→ TEXT EXTRACT
>>

I'm a big believer in point systems in general (we own Shell, VI, Worldmark, and HGVC besides the RCI points).  Flexibility to do varying numbers of days, vayring size of units, varying properties, etc.

The only down side w/ RCI points is that the fees (especially if you get hit with a housekeeping fee) make small exchanges uneconomical.


----------



## JohnPaul (Jan 30, 2012)

prickler said:


> A week at The Disney Grand Californian and 10 days at The Windjammer in St Lucia last year using RCI points. Both stays with a net cost of way less than those owners pay in maintainence fees so I can't complain.



I've been interested in the Grand Californian and never thought about trying with RCI points.

Thanks!


----------



## Elan (Jan 30, 2012)

I've been in RCI Points for about 7 years.  My experience has been that if you can find what you want and your cost per Point (MF's) is reasonable, you can get some very inexpensive vacations (week at Oregon Coast in a 2BR, sleeps 8, for less than $500 in Points, a last minute week in a 2BR in Salt Lake City for less than $100 in Points).  But the fees are ridiculous and getting worse.  The online search experience, while infinitely better than it was, is still pretty bad.  Finding desirable exchanges is not a given.  

  In summary, I think if you can often travel on short notice and want the flexibility of less-than-full-week stays, Points are an ok way to go.  For full week stays constrained by other factors (kids school calendar, for example), I wouldn't recommend Points.  If I had to do it all over again, I'd pay more upfront and get into a mini system.


----------



## ampaholic (Jan 30, 2012)

I'm pretty happy with the RCI Points system so far, just need to trim my portfolio a bit.

To me fine tuning your portfolio is an ongoing thing as life changes and system changes kick in.


----------



## chriskre (Feb 1, 2012)

I'm happy with RCI points and have been for years.  I own a triennial unit and do points for deposits with weeks that I'm not using so can adjust the amount of points needed up or down depending on what I want to book.

By owning a triennial unit I get 24K points a year for roughly $250 in MF's.  I don't like to heavily invest in any one system since the game keeps changing and I don't want to be stuck with something that is no longer working for me.  

I find that availability at the places that I want to go is better for 2 bedrooms and larger in RCI points.  There are also some resorts that only appear in points.   I think with the TPU system that most are splitting the lock offs and depositing separately so there are fewer large units in weeks compared to points.

<<

→ STORED DATA
>>

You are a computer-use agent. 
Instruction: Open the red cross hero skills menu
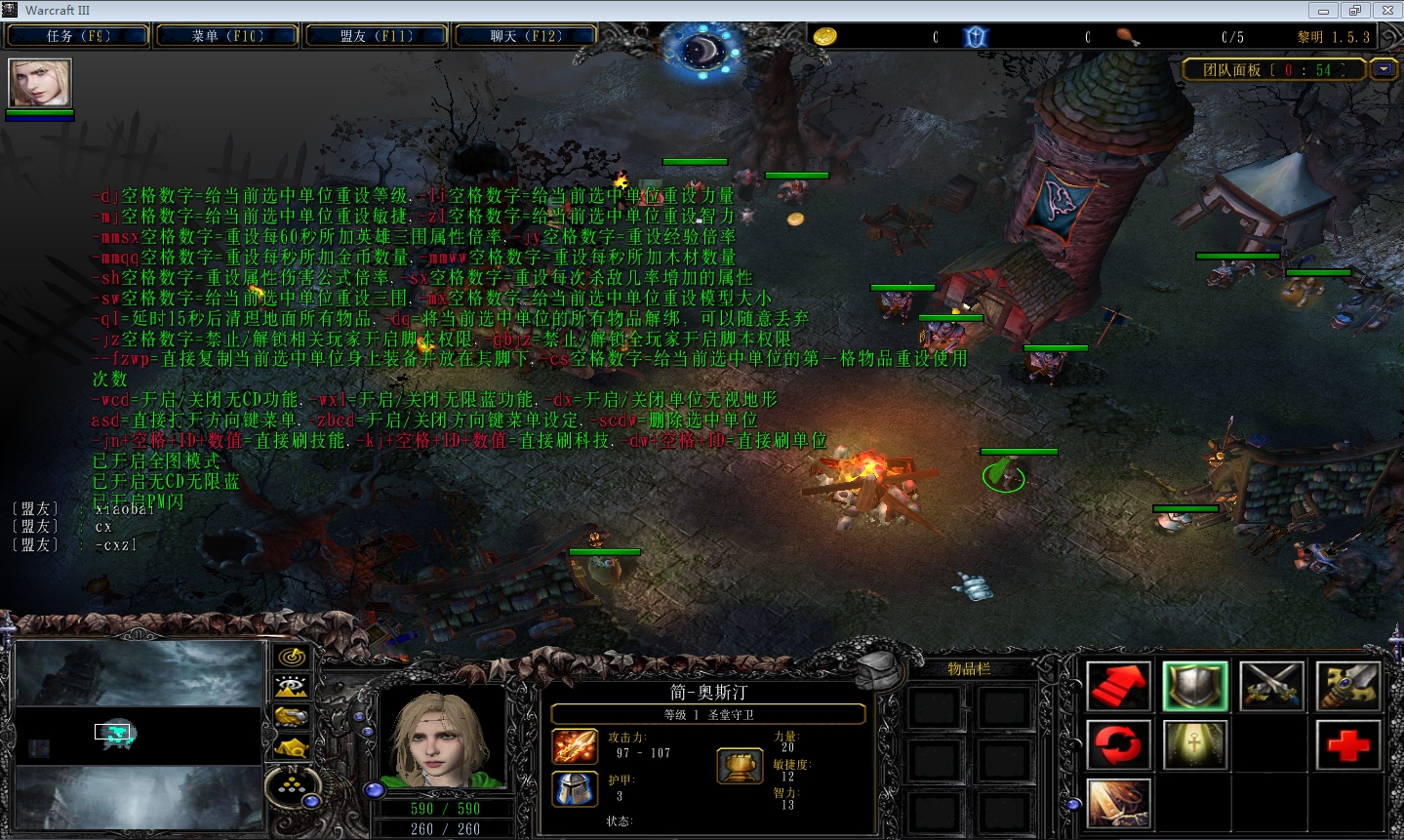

<<

→ WRITTEN PROBLEM A
In the RCI points thread, how many points a year does chriskre get from the triennial unit, and for about how much in maintenance fees?
→ WRITTEN PROBLEM B
Go on with the RCI points thread from where it stops.

→ ANSWER A
24K points a year for roughly $250 in maintenance fees.

→ ANSWER B
Although not the most cost effective all the time, I still like the option of doing short stays in RCI points.  It's still cheaper than booking other ways.  I would love for all my exchanages to cost me $50 a night or less but every now and then $100 is acceptable.


----------



## Free2Roam (Feb 2, 2012)

A few months ago I decided to expand my portfolio, so I purchased one of the RCI Points triennials at VV@P. 

Just yesterday I confirmed a reservation at The Quarter House in New Orleans 12/28/12-1/4/13.  

I'm absolutely thrilled so far!!


----------



## tlguinn_2000 (Feb 7, 2012)

We have been in points for only about 1.5 years and are happy thus far.  We stayed at Disney's Vero Beach in Sept. 2011, Staying at Disney' Boardwalk Villas in March 2012, and staying at Siesta Key this summer.  All on one RCI points resort in Gatlinburg TN.  The key for us, and most people I think, is you have to be very flexible. We can also get studios or one-bedrooms.  If you HAVE to have a two-bedroom the second week of July at Disney then be prepared to stay on the computer a lot.

,


----------



## gCasey (Feb 8, 2012)

Hi there.
I'm a PCI owner. And I'm pretty happy about it.
What's wrong with yours, dude?
_________
free image editor


----------



## ronparise (Feb 16, 2012)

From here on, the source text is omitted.